Si existe un hilo común que atraviese estos puntos, es el indicio
de que las épocas históricas no desaparecen de manera definitiva
en un día determinado, ni siquiera en un año determinado.
La Guerra Fría tiene otra vida. Vive en rachas reflexivas que deambulan
por años, como discusiones no acabadas y preguntas no respondidas.
La evocación de Mikhail Gorbachov sobre “la característica
básica del carácter de Yeltsin, que es la venganza”
refleja más que el rencor de un político que obtuvo apenas
uno por ciento de la votación cuando contendió por la presidencia
de Rusia en 1996.
Impopular como es en su país, Gorbachov punteó profundas
cuerdas de la psique rusa cuando vilipendió a Yeltsin por traidor.
La dificultad de adaptarse a un estatus postimperial sigue siendo una
obsesión en Rusia, un país que está perdiendo población
en proporciones alarmantes.
A pesar de las ganancias imprevistas obtenidas con los altos precios del
petróleo, los rusos ven signos contradictorios de vitalidad y decadencia
todos los días.
No pueden evitar preguntarse si Gorbachov y Yeltsin malgastaron el lugar
legítimo que el país tenía en el mundo, una pregunta
que vuelve a surgir cuando los ucranianos se rebelan contra la influencia
del Kremlin, los georgianos rechazan el dominio de Rusia, y los chechenios
siguen combatiendo para renunciar a la federación rusa.
Patrones enraizados
Mientras los rusos aún batallan con la autocracia del Kremlin y
la nostalgia imperial, el informe italiano sobre el disparo contra el
papa Juan Pablo II muestra cuan profundamente enraizados están
los patrones de la Guerra Fría en Occidente.
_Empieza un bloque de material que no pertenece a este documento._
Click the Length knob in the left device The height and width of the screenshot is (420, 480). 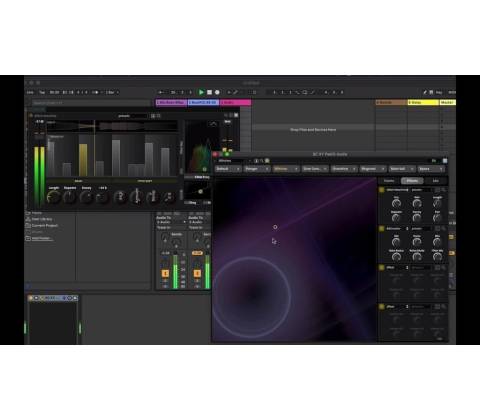pos(54,197)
Verdaderos o no, los alegatos del informe sobre un complot urdido por
la inteligencia militar soviética y encargado a apoderados búlgaros
para su ejecución, los izquierdistas italianos lo toman como un
ardid político puro y los derechistas, como un recordatorio oportuno
de otra forma de traición.
En los Estados Unidos, también, se pueden sentir las réplicas
de la Guerra Fría. El espionaje telefónico ilegal contra
los estadounidenses, la simulación de que los críticos de
este gobierno son tan débiles contra el terrorismo justo de la
misma forma en que otros lo fueron contra el comunismo, el mismísimo
concepto de otra guerra prolongada que puede justificar un montón
de prácticas que de otra forma serían inaceptables: se trata
de parásitos del pasado que se alimentan del presente.